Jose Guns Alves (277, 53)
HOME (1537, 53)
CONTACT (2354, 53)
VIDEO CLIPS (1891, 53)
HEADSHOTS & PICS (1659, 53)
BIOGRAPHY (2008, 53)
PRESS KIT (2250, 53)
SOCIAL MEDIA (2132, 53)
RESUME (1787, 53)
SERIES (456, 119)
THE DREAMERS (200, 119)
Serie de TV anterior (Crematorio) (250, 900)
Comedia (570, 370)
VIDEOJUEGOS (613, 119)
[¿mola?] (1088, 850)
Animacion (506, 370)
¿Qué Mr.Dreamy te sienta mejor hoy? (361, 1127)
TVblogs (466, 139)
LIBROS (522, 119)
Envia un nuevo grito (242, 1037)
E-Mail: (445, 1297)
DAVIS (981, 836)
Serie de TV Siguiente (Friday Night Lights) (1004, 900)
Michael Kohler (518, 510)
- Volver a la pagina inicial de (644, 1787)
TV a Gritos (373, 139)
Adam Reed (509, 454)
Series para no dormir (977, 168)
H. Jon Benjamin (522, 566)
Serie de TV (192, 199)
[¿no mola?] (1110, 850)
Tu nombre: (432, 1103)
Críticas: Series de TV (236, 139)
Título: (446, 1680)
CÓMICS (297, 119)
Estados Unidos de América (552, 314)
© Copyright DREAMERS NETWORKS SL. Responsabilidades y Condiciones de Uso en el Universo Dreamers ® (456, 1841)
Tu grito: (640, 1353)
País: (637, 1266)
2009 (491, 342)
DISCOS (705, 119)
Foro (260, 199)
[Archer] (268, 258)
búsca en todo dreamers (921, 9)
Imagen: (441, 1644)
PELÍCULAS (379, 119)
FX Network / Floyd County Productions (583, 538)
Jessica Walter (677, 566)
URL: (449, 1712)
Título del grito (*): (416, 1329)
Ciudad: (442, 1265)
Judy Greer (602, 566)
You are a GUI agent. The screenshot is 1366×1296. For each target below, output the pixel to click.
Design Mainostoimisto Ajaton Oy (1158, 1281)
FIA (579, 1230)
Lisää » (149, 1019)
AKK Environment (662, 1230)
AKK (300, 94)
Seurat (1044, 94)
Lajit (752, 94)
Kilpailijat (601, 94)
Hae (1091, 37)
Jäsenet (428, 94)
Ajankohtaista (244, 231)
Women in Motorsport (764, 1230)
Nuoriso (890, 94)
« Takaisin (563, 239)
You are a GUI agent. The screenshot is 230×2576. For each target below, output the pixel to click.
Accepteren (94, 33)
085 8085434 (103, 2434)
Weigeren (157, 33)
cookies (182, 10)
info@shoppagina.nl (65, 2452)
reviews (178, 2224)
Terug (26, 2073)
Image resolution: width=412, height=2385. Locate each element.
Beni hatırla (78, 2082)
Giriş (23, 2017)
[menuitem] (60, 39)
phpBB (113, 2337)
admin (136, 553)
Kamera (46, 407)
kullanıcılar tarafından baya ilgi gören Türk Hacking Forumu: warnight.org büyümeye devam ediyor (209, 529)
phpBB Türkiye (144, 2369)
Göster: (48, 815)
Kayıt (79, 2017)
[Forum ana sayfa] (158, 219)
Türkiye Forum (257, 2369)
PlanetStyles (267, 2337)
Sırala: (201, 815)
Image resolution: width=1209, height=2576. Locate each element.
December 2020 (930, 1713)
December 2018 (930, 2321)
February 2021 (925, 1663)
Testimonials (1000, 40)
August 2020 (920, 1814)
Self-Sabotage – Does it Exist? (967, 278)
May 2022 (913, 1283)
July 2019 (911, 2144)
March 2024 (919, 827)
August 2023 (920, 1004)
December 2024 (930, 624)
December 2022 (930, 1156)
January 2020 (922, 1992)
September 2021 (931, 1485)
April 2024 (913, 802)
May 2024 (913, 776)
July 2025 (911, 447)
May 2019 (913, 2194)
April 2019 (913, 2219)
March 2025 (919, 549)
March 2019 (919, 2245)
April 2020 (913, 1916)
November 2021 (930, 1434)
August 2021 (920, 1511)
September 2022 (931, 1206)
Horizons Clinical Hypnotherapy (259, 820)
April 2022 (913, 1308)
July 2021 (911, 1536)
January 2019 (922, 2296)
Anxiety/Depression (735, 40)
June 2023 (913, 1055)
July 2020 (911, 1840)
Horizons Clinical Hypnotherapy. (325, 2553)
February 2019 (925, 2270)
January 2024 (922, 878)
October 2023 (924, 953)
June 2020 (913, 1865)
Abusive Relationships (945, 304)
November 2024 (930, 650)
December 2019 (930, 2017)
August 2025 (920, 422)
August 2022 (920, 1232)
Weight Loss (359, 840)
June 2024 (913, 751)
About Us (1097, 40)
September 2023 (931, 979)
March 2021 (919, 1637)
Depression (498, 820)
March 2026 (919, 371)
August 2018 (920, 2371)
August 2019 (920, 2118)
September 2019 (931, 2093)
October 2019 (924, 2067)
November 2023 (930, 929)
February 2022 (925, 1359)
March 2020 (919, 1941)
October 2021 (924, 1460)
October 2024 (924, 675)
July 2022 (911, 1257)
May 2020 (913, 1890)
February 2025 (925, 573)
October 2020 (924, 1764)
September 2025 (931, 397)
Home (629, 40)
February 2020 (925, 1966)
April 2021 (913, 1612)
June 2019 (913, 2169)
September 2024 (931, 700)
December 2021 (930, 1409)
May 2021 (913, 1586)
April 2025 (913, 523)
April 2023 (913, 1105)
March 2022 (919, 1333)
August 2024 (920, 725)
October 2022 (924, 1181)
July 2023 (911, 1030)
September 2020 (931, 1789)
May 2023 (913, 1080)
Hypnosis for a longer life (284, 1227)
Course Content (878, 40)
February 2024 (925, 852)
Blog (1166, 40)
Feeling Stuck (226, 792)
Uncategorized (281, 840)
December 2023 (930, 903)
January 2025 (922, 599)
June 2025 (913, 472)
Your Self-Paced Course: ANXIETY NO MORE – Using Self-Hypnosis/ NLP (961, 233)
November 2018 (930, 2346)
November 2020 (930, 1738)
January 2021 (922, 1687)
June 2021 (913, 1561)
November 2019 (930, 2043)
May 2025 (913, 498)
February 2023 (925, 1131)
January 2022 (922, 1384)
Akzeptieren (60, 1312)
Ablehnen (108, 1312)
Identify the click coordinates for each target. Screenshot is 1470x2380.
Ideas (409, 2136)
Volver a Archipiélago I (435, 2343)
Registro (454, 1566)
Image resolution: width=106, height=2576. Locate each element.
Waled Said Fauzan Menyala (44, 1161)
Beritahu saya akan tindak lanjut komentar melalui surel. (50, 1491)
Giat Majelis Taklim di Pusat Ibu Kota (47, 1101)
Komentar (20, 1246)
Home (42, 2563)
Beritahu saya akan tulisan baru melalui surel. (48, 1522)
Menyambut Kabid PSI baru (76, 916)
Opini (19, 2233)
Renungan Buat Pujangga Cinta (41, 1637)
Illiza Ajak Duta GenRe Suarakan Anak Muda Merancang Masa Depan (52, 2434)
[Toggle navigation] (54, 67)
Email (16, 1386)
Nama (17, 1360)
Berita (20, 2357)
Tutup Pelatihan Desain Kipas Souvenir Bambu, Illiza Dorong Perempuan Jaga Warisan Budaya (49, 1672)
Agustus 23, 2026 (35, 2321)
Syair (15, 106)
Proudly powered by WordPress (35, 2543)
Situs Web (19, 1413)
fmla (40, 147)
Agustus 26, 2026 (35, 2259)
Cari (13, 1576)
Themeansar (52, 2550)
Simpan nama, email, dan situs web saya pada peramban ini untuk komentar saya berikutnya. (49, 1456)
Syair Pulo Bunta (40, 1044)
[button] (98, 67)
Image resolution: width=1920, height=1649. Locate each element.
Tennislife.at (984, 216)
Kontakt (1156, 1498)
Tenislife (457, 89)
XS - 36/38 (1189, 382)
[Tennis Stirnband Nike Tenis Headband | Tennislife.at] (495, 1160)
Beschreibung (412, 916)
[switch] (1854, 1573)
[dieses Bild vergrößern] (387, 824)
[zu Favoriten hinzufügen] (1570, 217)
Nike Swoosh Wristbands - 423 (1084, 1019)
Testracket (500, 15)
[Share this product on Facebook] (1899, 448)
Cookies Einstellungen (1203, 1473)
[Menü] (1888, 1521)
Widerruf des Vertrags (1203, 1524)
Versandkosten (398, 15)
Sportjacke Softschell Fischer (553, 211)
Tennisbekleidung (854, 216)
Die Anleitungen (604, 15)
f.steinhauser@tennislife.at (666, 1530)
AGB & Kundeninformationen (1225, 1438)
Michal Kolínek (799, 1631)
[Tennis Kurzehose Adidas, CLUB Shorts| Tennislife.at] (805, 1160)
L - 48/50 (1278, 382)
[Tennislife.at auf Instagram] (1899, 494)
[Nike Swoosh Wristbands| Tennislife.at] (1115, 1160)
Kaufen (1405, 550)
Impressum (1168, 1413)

* _Your instructions_: Which lines of the listing contain the string "Wristbands"? Copy every one of them.

* _Output of the exercise_:
Nike Swoosh Wristbands - 423 (1084, 1019)
[Nike Swoosh Wristbands| Tennislife.at] (1115, 1160)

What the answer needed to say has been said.